§ **WHAT YOU ARE ASKED TO DO**:
Write the records out again, precisely as they stand.

[Saved data entries]
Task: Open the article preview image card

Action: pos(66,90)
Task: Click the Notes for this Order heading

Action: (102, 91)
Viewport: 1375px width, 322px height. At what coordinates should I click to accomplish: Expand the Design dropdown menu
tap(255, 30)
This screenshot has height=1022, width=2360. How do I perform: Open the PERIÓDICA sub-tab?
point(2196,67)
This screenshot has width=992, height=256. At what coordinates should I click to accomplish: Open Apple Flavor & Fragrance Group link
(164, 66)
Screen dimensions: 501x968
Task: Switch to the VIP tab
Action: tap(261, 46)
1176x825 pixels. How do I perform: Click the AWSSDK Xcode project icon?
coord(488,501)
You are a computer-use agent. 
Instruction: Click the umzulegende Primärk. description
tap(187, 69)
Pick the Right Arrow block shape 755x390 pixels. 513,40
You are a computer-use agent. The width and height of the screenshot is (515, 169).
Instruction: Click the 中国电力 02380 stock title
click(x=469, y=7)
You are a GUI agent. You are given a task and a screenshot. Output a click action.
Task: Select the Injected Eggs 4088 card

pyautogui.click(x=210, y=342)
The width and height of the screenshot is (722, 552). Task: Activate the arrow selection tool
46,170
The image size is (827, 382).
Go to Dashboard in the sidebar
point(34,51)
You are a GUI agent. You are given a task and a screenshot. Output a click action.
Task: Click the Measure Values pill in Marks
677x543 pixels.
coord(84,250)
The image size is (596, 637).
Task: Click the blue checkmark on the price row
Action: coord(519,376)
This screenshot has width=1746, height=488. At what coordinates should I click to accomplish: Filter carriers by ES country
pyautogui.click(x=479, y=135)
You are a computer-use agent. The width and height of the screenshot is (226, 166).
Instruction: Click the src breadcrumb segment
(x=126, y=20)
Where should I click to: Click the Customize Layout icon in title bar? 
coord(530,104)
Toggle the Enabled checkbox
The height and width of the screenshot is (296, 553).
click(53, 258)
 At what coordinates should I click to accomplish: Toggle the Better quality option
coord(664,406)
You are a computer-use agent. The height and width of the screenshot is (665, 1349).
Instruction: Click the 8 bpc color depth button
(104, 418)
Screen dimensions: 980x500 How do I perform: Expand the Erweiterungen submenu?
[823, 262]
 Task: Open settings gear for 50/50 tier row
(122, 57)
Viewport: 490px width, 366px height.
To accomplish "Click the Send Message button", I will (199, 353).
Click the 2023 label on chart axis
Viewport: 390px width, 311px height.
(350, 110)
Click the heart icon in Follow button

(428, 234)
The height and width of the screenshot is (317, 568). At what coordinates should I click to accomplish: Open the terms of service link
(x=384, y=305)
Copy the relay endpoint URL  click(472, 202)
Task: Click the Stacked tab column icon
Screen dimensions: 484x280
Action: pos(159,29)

§ **EXPECTED ANSWER**:
Task: Open the article preview image card

Action: pos(66,90)
Task: Click the Notes for this Order heading

Action: (102, 91)
Viewport: 1375px width, 322px height. At what coordinates should I click to accomplish: Expand the Design dropdown menu
tap(255, 30)
This screenshot has height=1022, width=2360. How do I perform: Open the PERIÓDICA sub-tab?
point(2196,67)
This screenshot has width=992, height=256. At what coordinates should I click to accomplish: Open Apple Flavor & Fragrance Group link
(164, 66)
Screen dimensions: 501x968
Task: Switch to the VIP tab
Action: tap(261, 46)
1176x825 pixels. How do I perform: Click the AWSSDK Xcode project icon?
coord(488,501)
You are a computer-use agent. 
Instruction: Click the umzulegende Primärk. description
tap(187, 69)
Pick the Right Arrow block shape 755x390 pixels. 513,40
You are a computer-use agent. The width and height of the screenshot is (515, 169).
Instruction: Click the 中国电力 02380 stock title
click(x=469, y=7)
You are a GUI agent. You are given a task and a screenshot. Output a click action.
Task: Select the Injected Eggs 4088 card

pyautogui.click(x=210, y=342)
The width and height of the screenshot is (722, 552). Task: Activate the arrow selection tool
46,170
The image size is (827, 382).
Go to Dashboard in the sidebar
point(34,51)
You are a GUI agent. You are given a task and a screenshot. Output a click action.
Task: Click the Measure Values pill in Marks
677x543 pixels.
coord(84,250)
The image size is (596, 637).
Task: Click the blue checkmark on the price row
Action: coord(519,376)
This screenshot has width=1746, height=488. At what coordinates should I click to accomplish: Filter carriers by ES country
pyautogui.click(x=479, y=135)
You are a computer-use agent. The width and height of the screenshot is (226, 166).
Instruction: Click the src breadcrumb segment
(x=126, y=20)
Where should I click to: Click the Customize Layout icon in title bar? 
coord(530,104)
Toggle the Enabled checkbox
The height and width of the screenshot is (296, 553).
click(53, 258)
 At what coordinates should I click to accomplish: Toggle the Better quality option
coord(664,406)
You are a computer-use agent. The height and width of the screenshot is (665, 1349).
Instruction: Click the 8 bpc color depth button
(104, 418)
Screen dimensions: 980x500 How do I perform: Expand the Erweiterungen submenu?
[823, 262]
 Task: Open settings gear for 50/50 tier row
(122, 57)
Viewport: 490px width, 366px height.
To accomplish "Click the Send Message button", I will (199, 353).
Click the 2023 label on chart axis
Viewport: 390px width, 311px height.
(350, 110)
Click the heart icon in Follow button

(428, 234)
The height and width of the screenshot is (317, 568). At what coordinates should I click to accomplish: Open the terms of service link
(x=384, y=305)
Copy the relay endpoint URL  click(472, 202)
Task: Click the Stacked tab column icon
Screen dimensions: 484x280
Action: pos(159,29)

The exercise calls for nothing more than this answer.